Waking up the other day, I found myself a crying mess. The kind of emotional girl crying that was set off by commercials and making me Tivo every showing of Father of the Bride, parts one AND two. I realized that for the first time in years, we we’re entering a new phase of parenting. One that requires less of us making peanut butter sandwiches and juice for lunch and allows us the so called freedom of not caring when the last time the the kids ate. Sound nice, but when you’ve based your life around the nurturing and caring of parenthood, it’s like being let go of your long time duty for old age.
Our son is turning eighteen this year and while we’re not the kind of Family that’s been counting down the days till we can kick him out, we are aware that we are now living with a young adult.
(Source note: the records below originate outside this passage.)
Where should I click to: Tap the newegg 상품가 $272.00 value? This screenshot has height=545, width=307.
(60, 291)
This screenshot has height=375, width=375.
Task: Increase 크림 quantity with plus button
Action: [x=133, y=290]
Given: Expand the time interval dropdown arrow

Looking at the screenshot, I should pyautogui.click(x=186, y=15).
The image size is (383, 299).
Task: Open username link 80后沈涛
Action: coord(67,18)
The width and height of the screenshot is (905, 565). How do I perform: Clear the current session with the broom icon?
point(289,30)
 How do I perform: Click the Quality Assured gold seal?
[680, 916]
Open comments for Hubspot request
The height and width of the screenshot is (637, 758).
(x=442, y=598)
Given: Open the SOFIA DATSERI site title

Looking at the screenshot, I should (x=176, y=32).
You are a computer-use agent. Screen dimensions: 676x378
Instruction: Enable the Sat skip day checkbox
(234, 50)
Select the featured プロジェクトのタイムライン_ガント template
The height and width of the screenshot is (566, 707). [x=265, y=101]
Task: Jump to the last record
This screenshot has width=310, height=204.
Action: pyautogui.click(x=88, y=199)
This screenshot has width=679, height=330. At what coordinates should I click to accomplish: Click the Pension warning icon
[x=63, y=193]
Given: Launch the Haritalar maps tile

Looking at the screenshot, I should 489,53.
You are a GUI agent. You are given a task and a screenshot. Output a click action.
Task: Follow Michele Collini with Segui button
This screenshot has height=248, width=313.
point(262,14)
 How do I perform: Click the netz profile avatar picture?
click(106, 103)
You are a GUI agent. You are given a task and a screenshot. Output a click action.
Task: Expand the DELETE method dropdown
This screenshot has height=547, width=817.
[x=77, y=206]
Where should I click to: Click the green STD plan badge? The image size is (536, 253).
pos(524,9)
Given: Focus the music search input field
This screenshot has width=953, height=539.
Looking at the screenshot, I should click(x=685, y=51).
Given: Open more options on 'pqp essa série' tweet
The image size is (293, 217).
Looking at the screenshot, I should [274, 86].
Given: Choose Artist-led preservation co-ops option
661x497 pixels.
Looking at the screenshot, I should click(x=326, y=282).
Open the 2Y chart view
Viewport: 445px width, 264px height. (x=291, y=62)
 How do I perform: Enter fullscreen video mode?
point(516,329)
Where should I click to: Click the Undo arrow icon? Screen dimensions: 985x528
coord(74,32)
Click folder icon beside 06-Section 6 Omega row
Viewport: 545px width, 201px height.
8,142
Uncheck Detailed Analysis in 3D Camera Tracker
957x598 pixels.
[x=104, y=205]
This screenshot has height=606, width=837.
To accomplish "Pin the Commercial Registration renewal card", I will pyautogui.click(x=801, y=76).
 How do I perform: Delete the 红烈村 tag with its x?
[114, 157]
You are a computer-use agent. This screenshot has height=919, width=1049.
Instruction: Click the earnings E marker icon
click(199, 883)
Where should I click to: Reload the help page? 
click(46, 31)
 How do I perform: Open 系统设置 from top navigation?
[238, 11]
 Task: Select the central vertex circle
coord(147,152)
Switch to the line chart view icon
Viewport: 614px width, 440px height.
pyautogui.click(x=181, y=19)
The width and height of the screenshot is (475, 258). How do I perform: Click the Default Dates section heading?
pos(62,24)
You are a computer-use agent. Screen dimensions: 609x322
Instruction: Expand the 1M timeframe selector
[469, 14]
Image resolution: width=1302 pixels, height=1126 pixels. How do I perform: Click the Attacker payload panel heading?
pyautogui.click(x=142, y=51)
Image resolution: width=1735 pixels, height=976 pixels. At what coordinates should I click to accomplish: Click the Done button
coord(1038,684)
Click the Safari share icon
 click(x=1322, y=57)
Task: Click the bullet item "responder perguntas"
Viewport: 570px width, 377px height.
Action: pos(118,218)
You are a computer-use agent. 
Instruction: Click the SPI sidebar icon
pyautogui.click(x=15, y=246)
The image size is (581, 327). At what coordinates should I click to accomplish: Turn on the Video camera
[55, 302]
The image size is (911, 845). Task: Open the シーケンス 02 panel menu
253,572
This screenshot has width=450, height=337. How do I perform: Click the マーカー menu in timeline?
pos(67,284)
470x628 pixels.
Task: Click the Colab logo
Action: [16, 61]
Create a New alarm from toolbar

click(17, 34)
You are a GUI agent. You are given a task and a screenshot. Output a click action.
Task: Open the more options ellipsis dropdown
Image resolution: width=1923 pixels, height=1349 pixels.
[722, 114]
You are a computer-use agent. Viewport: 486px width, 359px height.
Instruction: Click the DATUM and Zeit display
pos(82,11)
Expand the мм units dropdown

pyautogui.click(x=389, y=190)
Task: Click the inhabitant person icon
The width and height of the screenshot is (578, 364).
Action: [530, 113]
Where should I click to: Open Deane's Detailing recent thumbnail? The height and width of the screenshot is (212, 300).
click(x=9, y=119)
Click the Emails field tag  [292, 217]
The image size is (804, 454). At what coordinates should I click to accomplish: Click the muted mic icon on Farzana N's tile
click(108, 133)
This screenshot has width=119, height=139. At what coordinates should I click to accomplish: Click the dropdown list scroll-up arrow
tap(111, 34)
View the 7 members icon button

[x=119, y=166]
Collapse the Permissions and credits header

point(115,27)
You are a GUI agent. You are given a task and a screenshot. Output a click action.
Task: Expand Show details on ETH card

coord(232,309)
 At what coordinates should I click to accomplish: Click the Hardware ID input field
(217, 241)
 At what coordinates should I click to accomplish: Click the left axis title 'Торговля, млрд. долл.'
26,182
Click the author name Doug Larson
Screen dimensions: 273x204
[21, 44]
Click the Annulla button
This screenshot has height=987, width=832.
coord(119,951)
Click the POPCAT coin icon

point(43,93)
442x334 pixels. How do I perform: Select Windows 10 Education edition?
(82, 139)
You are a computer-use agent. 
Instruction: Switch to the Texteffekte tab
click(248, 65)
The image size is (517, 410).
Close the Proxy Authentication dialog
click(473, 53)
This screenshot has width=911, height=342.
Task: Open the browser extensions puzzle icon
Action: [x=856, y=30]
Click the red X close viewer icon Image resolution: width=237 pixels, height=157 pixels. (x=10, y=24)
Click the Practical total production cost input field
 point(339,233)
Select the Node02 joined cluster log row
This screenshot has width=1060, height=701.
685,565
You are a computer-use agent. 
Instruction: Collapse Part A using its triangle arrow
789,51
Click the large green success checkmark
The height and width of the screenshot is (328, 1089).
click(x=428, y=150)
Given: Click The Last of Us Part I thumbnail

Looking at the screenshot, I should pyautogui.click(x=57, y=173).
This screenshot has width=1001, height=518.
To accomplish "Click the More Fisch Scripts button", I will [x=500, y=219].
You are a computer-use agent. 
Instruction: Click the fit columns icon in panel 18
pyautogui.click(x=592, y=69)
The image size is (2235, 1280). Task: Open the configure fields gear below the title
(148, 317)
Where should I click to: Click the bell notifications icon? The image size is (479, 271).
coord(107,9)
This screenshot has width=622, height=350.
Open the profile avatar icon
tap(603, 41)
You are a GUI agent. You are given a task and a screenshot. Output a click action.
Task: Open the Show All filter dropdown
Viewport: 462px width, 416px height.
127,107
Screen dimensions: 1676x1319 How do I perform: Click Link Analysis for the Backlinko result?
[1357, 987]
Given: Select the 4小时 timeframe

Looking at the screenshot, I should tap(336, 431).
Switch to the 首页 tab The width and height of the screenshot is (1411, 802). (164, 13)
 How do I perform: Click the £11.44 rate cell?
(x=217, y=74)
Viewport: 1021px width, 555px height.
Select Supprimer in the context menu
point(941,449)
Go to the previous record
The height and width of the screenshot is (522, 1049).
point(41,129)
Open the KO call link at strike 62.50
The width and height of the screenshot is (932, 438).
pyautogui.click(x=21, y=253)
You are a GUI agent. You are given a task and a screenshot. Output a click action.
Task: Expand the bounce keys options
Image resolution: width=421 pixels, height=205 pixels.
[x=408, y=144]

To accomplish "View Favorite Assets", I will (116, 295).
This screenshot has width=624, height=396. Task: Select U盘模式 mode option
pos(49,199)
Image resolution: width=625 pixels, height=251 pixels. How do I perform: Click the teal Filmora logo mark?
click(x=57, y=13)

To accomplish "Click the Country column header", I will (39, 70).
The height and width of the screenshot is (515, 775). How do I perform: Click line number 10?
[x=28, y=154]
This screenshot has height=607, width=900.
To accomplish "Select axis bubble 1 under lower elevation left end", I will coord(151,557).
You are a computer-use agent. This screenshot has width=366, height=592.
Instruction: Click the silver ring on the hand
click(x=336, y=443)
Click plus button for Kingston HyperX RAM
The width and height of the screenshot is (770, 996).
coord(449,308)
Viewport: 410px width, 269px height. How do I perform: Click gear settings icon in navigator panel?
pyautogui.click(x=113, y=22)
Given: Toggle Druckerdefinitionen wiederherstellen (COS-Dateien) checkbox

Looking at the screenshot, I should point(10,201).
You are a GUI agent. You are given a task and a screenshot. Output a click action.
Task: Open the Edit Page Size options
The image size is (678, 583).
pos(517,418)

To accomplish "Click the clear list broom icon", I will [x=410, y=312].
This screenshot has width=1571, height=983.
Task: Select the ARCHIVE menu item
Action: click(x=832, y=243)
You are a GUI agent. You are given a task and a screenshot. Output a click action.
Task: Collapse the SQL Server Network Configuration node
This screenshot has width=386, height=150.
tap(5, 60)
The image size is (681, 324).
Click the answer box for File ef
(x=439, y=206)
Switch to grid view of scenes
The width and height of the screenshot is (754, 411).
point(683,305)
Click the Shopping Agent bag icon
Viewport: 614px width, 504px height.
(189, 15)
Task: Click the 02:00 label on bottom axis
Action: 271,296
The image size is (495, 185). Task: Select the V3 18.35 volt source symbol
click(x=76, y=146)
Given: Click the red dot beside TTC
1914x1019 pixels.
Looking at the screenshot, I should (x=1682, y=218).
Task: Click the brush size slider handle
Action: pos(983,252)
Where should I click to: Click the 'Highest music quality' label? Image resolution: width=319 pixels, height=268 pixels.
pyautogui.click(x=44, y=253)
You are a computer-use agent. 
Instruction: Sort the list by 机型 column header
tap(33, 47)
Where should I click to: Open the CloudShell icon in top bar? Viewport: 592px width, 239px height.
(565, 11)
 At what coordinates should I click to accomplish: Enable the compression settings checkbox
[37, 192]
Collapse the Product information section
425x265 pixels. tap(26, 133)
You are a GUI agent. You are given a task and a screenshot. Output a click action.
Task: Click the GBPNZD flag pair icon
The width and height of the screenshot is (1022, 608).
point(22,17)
One that is happy to continue to live with his Family and not ready to get away from us. But, as our kids have grown up in the same room for years, living on top of each other in the RV across the country, and shared a room in our small place in Austin we realized that it’s time to honor his space so that he feels independent even among his Family. It’s not long before our girls are right behind him and we realized that we are entering the phase of letting go. So, we laid in bed and cried for about a week recalling all of the fun memories of being parents to such amazing kids. It was one of the most bonding times we’ve had as a mom and dad.
I thought about what I was really wanting. Remembering how much we’ve always talked about going back to our other home, Washington, I thought how much our son had always loved the Pacific Northwest. I know that once he’s on his own he’ll eventually head back there , even if for a little while and the thought of living that far away from our kid made me realize that’s where we need to be. All of a sudden everything started to make sense. The idea of home became perfect and clear and the renewed energy of being back in Washington literally made me so happy I could hardly contain myself for the next few weeks. All I thought about was Washington envisioning this place with space, gardens, and green grass everywhere. A place where the kids will want to stay with us and a place where they’ll want to come visit. My heart became full of female motherly juice and I found myself making peace with letting go through creating the vision of what home now means in the next chapter of parenthood. Most people are thinking of retiring, selling the house, and traveling when their kids leave home and here I was doing the complete opposite, thinking of the home where my kids will bring their Families. So, in true form I finally looked at Greg as we were walking around the neighborhood and told him ‘we need to move back to Washington. And I’d like to be outta here before summer and the hundred degree weather. I know this seems outta the blue, but it’s not. It’s where we’ve always known we belong’. He was nice enough to listen and take into consideration what had to be done to even entertain this thought. Even though he was feeling the same way about letting go of our kids, he is a right brainer and would have to work through the details while I was practically one foot out the door already.
I love him with all my heart and am glad that we made babies together.
Our work as social media geeks and freelance writing make this possible more than ever before. Taking our work with us is such a gift and we are grateful that we have always stuck to our guns when it came to defining the kind of work we wanted for our Family. We had a vision years ago of a Family business and we’re reaping the rewards of years of hard work and sacrifices. And it never had anything to do with money, but everything to do with bringing our Family closer together. And we’ve done it.